→ **PROBLEM TO WORK ON**: The listing that follows is to be repeated exactly.

→ **SUPPLIED ENTRIES**:
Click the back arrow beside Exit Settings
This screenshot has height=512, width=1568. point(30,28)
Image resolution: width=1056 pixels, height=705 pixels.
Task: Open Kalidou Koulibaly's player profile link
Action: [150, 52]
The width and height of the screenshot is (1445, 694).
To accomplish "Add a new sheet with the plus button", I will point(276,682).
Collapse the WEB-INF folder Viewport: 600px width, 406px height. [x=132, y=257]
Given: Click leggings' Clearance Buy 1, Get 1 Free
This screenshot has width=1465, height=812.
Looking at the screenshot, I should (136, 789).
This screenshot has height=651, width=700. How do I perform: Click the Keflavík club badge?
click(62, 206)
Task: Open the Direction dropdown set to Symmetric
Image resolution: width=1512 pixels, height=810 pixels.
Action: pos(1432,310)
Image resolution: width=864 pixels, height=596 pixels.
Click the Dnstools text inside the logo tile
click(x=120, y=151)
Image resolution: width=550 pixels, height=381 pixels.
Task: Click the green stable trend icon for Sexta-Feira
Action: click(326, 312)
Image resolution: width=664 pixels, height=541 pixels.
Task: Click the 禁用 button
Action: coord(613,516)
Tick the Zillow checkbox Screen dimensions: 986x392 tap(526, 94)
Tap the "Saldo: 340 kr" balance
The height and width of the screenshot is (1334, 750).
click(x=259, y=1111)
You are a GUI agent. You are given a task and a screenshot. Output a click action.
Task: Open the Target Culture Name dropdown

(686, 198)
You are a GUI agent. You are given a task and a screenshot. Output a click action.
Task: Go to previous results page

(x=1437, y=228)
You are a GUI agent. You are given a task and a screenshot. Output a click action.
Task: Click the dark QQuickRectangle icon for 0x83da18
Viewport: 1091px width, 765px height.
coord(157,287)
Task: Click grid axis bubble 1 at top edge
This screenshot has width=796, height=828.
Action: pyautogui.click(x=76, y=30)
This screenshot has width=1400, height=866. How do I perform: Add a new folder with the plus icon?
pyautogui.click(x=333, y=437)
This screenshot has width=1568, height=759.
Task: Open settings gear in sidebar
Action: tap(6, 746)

→ **ANSWER AREA**:
Click the back arrow beside Exit Settings
This screenshot has height=512, width=1568. point(30,28)
Image resolution: width=1056 pixels, height=705 pixels.
Task: Open Kalidou Koulibaly's player profile link
Action: [150, 52]
The width and height of the screenshot is (1445, 694).
To accomplish "Add a new sheet with the plus button", I will point(276,682).
Collapse the WEB-INF folder Viewport: 600px width, 406px height. [x=132, y=257]
Given: Click leggings' Clearance Buy 1, Get 1 Free
This screenshot has width=1465, height=812.
Looking at the screenshot, I should (136, 789).
This screenshot has height=651, width=700. How do I perform: Click the Keflavík club badge?
click(62, 206)
Task: Open the Direction dropdown set to Symmetric
Image resolution: width=1512 pixels, height=810 pixels.
Action: pos(1432,310)
Image resolution: width=864 pixels, height=596 pixels.
Click the Dnstools text inside the logo tile
click(x=120, y=151)
Image resolution: width=550 pixels, height=381 pixels.
Task: Click the green stable trend icon for Sexta-Feira
Action: click(326, 312)
Image resolution: width=664 pixels, height=541 pixels.
Task: Click the 禁用 button
Action: coord(613,516)
Tick the Zillow checkbox Screen dimensions: 986x392 tap(526, 94)
Tap the "Saldo: 340 kr" balance
The height and width of the screenshot is (1334, 750).
click(x=259, y=1111)
You are a GUI agent. You are given a task and a screenshot. Output a click action.
Task: Open the Target Culture Name dropdown

(686, 198)
You are a GUI agent. You are given a task and a screenshot. Output a click action.
Task: Go to previous results page

(x=1437, y=228)
You are a GUI agent. You are given a task and a screenshot. Output a click action.
Task: Click the dark QQuickRectangle icon for 0x83da18
Viewport: 1091px width, 765px height.
coord(157,287)
Task: Click grid axis bubble 1 at top edge
This screenshot has width=796, height=828.
Action: pyautogui.click(x=76, y=30)
This screenshot has width=1400, height=866. How do I perform: Add a new folder with the plus icon?
pyautogui.click(x=333, y=437)
This screenshot has width=1568, height=759.
Task: Open settings gear in sidebar
Action: tap(6, 746)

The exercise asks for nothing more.